The BMI Calculator gives you the weight range which is healthy in relation to your height, age and gender. And it tells you bluntly if you’re over weight or even obese. There’s advice as to the next steps you need to take which I think is on the modest side but, hey, it’s better to start with something that might be achievable.
The first time I used the BMI calculator I found that I was overweight.
This was several years ago and the result came as a bit of a shock! Although I knew I needed to lose a few pounds I hadn’t realised quite how much excess weight I’d piled on.
Now my BMI calculation is right in the middle of the healthy range for my height, age and gender. But it’s taken a long time to get there with many ups and downs along the way.
My challenge now is to maintain my healthy weight and that’s not easy either. Getting rid of the weight in the first place was hard; keeping it off is, for me, just as hard.
For a couple of years now the answers to the following questions have formed my weight management plan. First
where are you now?
As I’ve explained, using the BMI calculator provided the evidence I needed to convince myself I had to lose some weight. I continue to update it from time to time to check my progress and keep me on track.
At the moment, where I am is 9st 11lbs and that’s a healthy weight for a person of my height, age and gender according to the NHS BMI calculator.
where do you want to be?
I want to weigh a few pounds less than I do at the moment for two reasons. Right now I’m nicely in the middle of my healthy range but Easter is coming and I love chocolate. You can see where I’m going with this, can’t you? If I drop a few more pounds, when I put them back on with Easter Eggs I’ll still be in the healthy range and it won’t be so difficult to motivate myself back to my preferred weight.

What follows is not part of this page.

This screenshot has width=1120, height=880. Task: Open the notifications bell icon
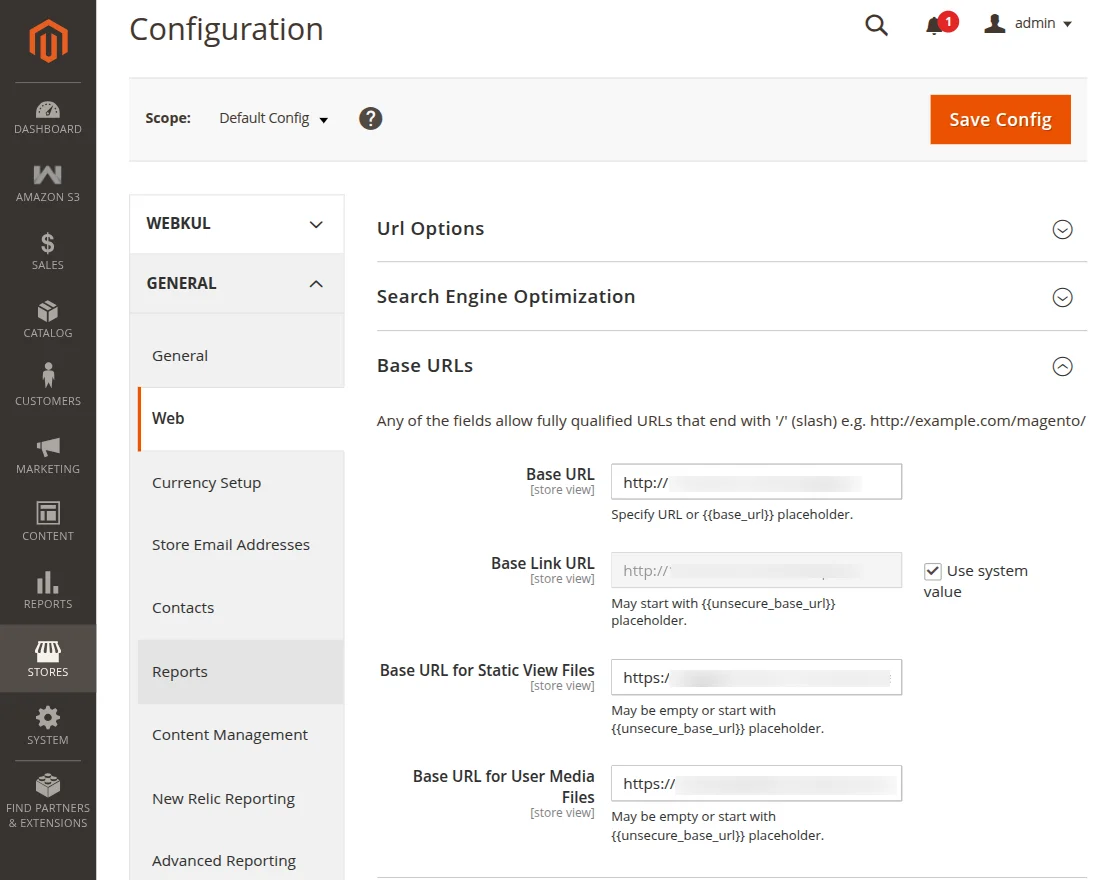935,26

Right, that’s one reason. Here’s my other reason for shifting a few more pounds. I have a beautiful dress hanging in the wardrobe that is very close fitting and figure hugging. For the dress to look right I need to be flatter on the tummy which is where, like most older people I carry a dollop of excess flab. I’d like to wear the dress in the summer when, Covid permitting, I’m planning on celebrating my birthday with family and friends. It’s one of those special birthdays with a zero at the end so I’m hoping to have a bit of an occasion.

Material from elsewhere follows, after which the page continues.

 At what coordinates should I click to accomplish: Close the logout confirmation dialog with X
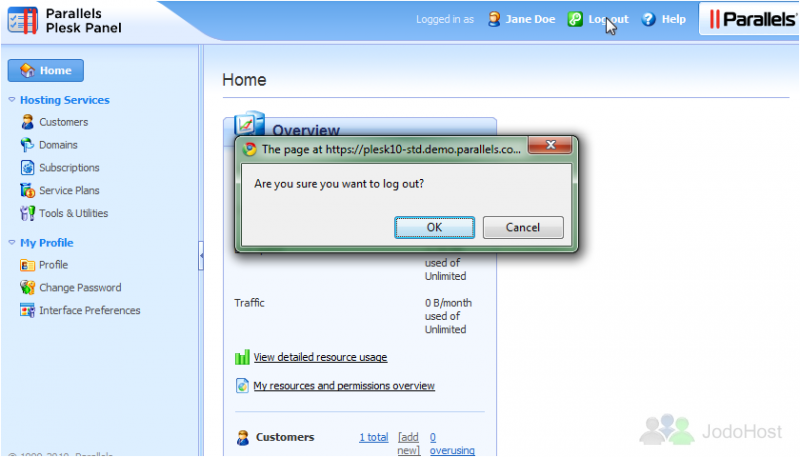click(550, 145)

Two good reasons to try and drop a couple more pounds, then. I’d like to get to 9st 8lbs but I’m going to be ambitious and aim for 9st. 7lbs. I haven’t weighed that since my wedding day over forty years ago but I’d rather like to get there again. And then see if I can get into my wedding dress! I’ve still got it shoved into a box in the back of a cupboard along with the silly little “Juliet” cap I wore on my head.

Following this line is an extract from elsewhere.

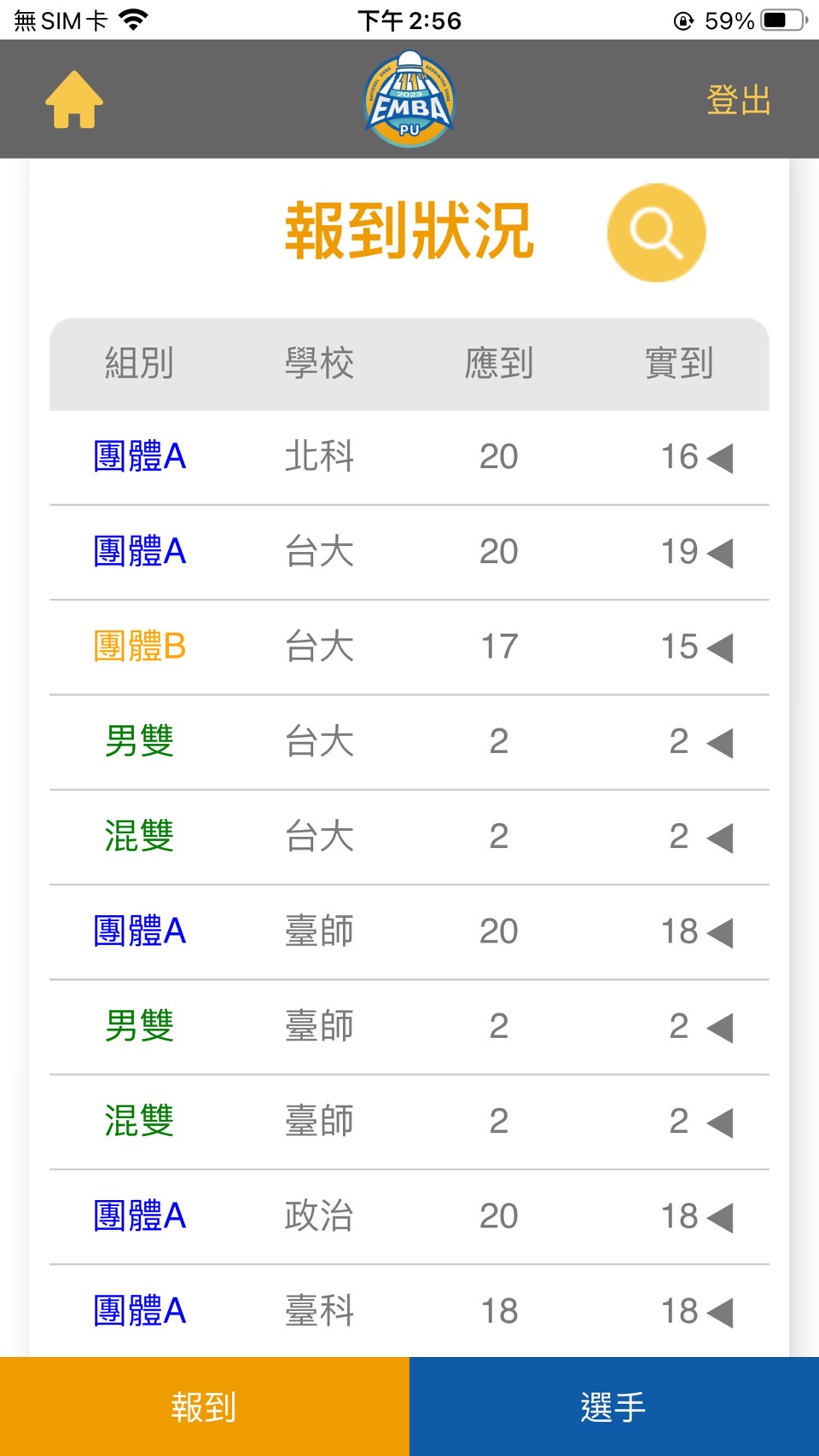Tap the 組別 column header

So, I know what I weigh now and what I’d like to weigh by Easter. Realistically I won’t achieve my target by Easter but so long as I’m going in the right direction I should be okay to indulge in chocolate.
Now, the third question:
how are you going to get there?
I weigh 9st 11lbs. I want to weigh 9st 7lbs. How am I going to make it happen or at least get on the way to making it happen.
My answer is simple. I shall continue to eat less and move more! If you google “eat less, move more” you will find a queue of diet, slimming and weight watching gurus advising you that this is a rubbish idea. They say it doesn’t mean anything and is of no help whatsoever in helping anyone to lose weight.
Well, all I can say is it’s helped me. When I write my next weight watching blogpost I’ll explain how the quote has helped me and what I do to implement it. I always thought it was Minnie Driver who made the saying popular. I thought if it works for her, it must be good and hopefully it will work for me. Whether it was her or not, I really don’t know any more but it doesn’t really matter, does it? Take what works for you and stick with it has always been my motto.